Hang Ink Bird outside of the keezer
This is an external controller, it’s best to keep it on the outside. There is a handy hook attached that you can screw to the unit or the wall. I like to keep mine on the keezer so it is visible. It looks pretty professional that way.
This is probably my least favorite feature because it’s a bit large and if I wanted to build it into the collar it wouldn’t look that great.
But that is a very small flaw that I easily got over, it is not a huge deal at all since this really works without much effort or damage to the unit.
What should you set the chest freezer dial to?
The freezer has its own dial, from off to minimum to maximum. So what should I set the freezer too if I’m using the ink bird external temperature as well? I have been setting it to the maximum for the best results.
Using the maximum control on the freezer, the ink bird kicks on a couple of times an hour for about 2-4 minutes a time.
I like to keep the keezer as full as possible, that helps keep everything cool and keeps it from kicking on more.
My overall review
Honestly, I wouldn’t have a working kegerator/keezer without the ink bird. That’s because it’s so easy to use, it literally takes longer to open the box than it does to program and put the probe inside the unit.

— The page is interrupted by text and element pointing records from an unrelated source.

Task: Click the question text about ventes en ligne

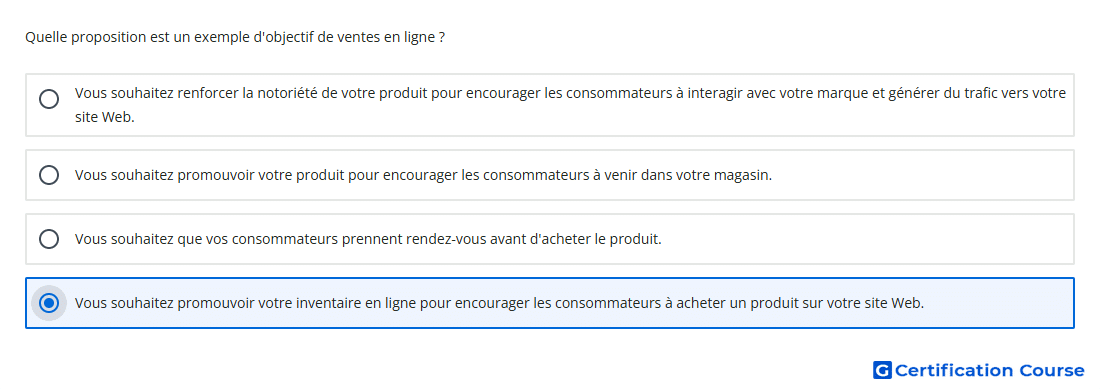Action: pos(235,37)
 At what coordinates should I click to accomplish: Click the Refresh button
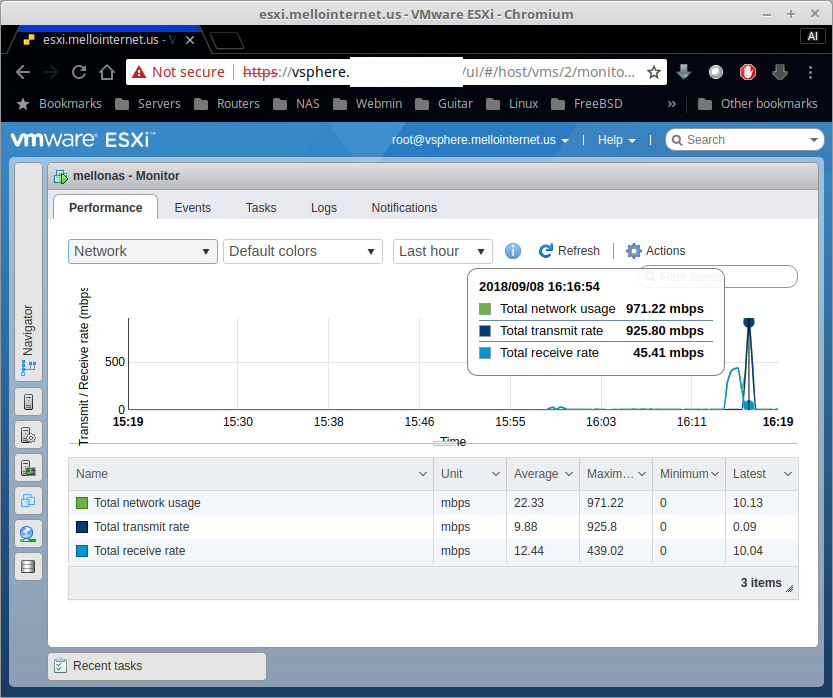(569, 251)
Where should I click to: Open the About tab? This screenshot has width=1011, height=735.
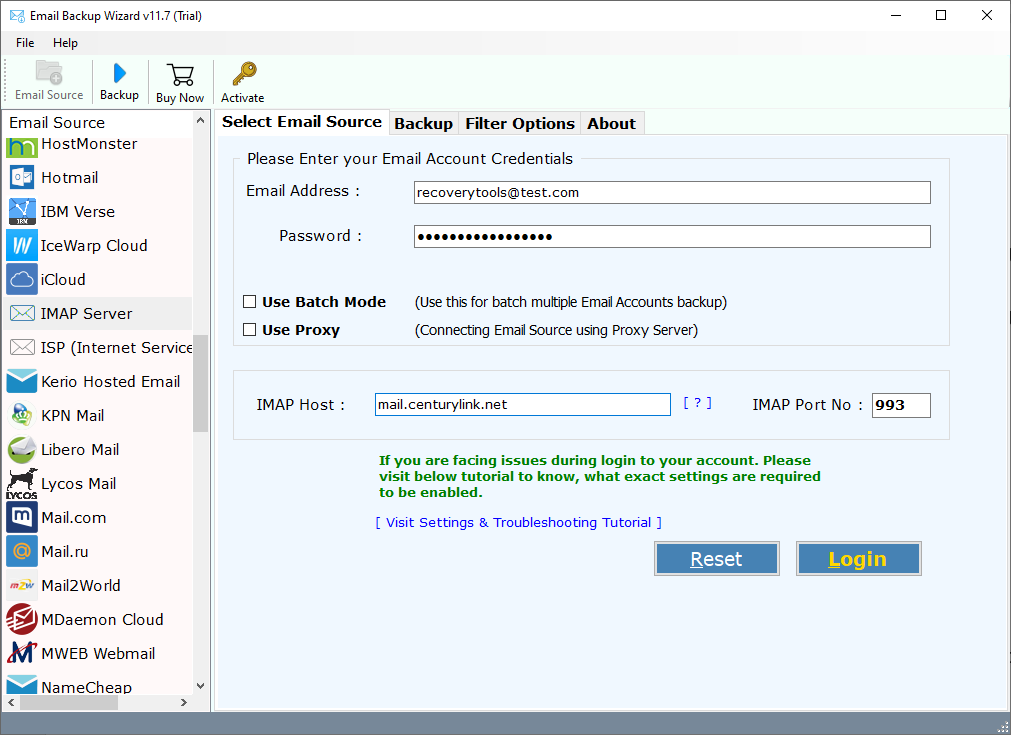(x=611, y=124)
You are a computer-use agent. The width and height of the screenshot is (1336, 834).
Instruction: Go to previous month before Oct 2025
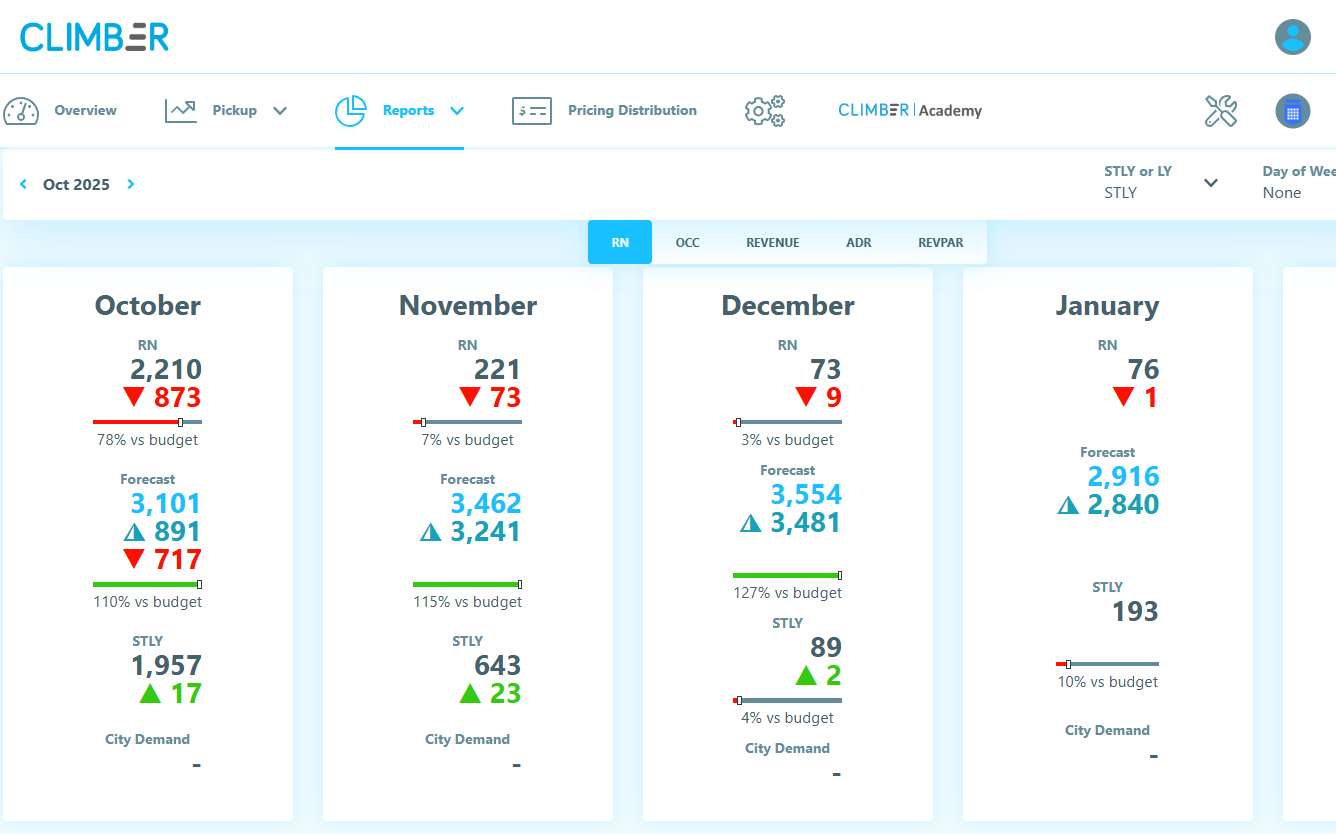[23, 184]
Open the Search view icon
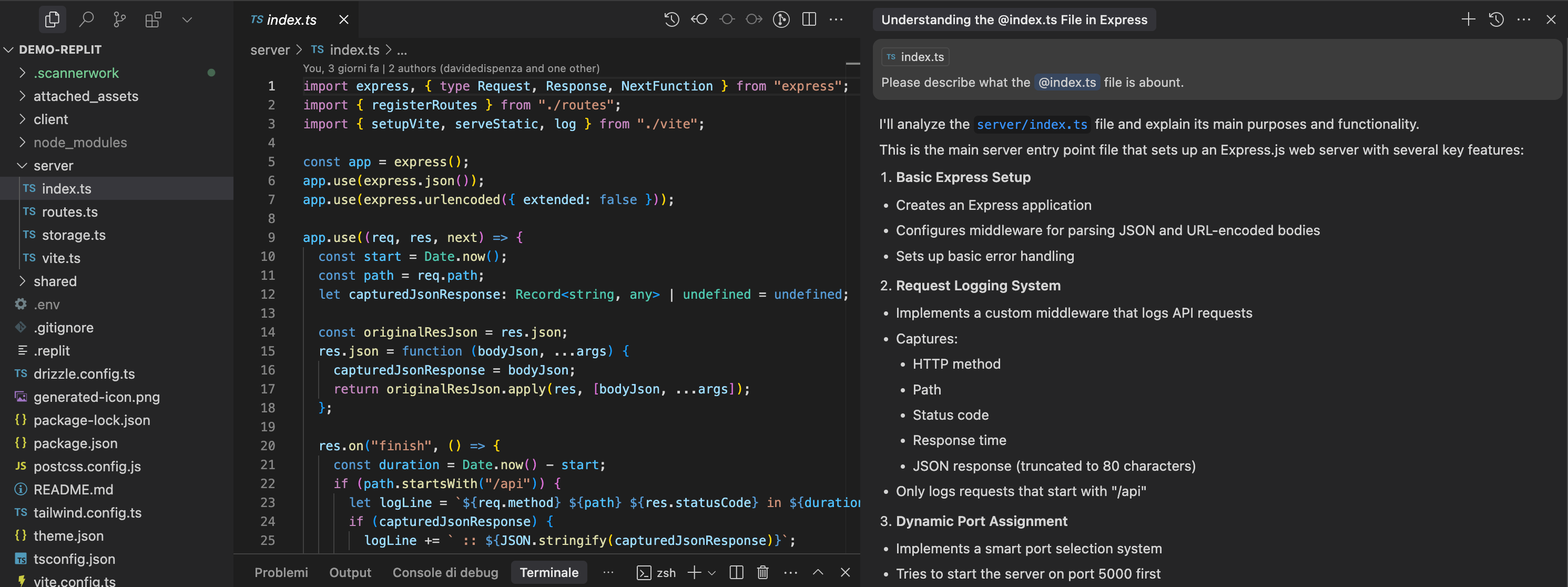Screen dimensions: 1568x587 click(x=86, y=19)
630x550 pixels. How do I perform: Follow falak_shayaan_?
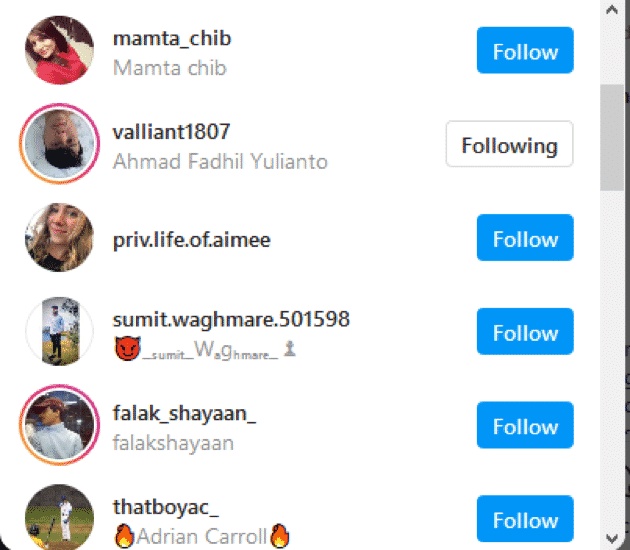click(525, 425)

I felt so much relief when this arrived and all I needed to do was plug it in and go. Could it be any easier? Looking back on the first controller I bought, this is awesome!
The LED readout is a really nice feature to always know where the temp is at and what you set it to.
Setting the controller is easy! But get to know the unit and the abbreviated codes as you play around with it.
I am 100% satisfied and extremely happy to have a working kegerator/keezer now. I recommend this to everyone that is looking to do the same.